§ **Records provided**
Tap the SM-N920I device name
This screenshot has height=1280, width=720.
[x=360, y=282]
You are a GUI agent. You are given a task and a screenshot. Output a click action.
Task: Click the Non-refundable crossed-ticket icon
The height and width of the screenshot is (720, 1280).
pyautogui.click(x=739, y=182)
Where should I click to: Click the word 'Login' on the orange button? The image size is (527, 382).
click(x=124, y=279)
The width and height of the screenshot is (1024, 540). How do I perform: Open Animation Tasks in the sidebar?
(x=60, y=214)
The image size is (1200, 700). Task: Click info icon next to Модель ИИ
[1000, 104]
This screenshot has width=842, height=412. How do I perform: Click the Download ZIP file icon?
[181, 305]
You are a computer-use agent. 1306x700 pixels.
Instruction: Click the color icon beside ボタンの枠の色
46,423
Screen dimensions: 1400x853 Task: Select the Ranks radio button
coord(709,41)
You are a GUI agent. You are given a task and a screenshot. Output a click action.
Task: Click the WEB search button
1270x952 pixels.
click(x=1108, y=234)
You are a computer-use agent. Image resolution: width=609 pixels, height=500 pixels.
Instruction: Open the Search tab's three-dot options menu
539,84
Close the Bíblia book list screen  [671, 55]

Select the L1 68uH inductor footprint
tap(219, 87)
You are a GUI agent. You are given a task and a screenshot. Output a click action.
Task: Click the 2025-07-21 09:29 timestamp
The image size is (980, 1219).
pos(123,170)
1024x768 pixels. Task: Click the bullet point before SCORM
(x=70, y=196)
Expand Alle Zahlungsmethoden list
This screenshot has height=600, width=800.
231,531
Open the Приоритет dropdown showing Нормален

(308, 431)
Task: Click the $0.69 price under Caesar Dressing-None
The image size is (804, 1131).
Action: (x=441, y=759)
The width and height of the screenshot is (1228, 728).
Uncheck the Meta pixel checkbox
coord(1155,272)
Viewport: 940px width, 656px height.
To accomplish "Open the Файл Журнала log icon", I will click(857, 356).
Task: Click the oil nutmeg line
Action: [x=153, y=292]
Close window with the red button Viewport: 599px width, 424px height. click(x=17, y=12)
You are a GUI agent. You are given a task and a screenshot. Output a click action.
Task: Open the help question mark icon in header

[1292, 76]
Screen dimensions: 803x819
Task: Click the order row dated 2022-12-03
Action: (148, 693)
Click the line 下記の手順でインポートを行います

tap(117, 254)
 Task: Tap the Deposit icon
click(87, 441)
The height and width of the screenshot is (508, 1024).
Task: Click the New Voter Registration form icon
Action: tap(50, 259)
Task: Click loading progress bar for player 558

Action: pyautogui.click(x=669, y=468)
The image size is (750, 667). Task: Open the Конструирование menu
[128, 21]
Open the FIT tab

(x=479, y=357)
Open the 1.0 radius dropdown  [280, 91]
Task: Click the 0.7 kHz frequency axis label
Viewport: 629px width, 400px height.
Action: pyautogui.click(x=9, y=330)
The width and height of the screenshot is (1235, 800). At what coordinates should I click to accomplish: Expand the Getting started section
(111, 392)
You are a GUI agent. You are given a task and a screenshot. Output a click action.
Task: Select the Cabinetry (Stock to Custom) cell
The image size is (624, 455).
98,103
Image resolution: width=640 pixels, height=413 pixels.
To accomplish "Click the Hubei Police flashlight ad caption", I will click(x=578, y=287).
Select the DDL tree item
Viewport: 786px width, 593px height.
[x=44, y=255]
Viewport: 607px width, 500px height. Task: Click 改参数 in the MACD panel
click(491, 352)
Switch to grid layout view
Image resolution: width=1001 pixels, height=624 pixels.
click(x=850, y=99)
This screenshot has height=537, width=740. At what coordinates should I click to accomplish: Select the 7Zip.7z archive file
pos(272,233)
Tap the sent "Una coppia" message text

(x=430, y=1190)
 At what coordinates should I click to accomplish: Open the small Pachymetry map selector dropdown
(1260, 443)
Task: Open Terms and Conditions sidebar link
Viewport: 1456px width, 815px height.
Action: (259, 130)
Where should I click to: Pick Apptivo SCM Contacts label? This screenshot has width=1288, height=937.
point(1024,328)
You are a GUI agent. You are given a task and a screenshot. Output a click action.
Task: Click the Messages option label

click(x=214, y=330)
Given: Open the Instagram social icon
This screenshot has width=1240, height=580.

§ **Exercise description**
When a line in the data holds the word "Close", show that line.

§ **Answer area**
Close the Bíblia book list screen  [671, 55]
Close window with the red button Viewport: 599px width, 424px height. click(x=17, y=12)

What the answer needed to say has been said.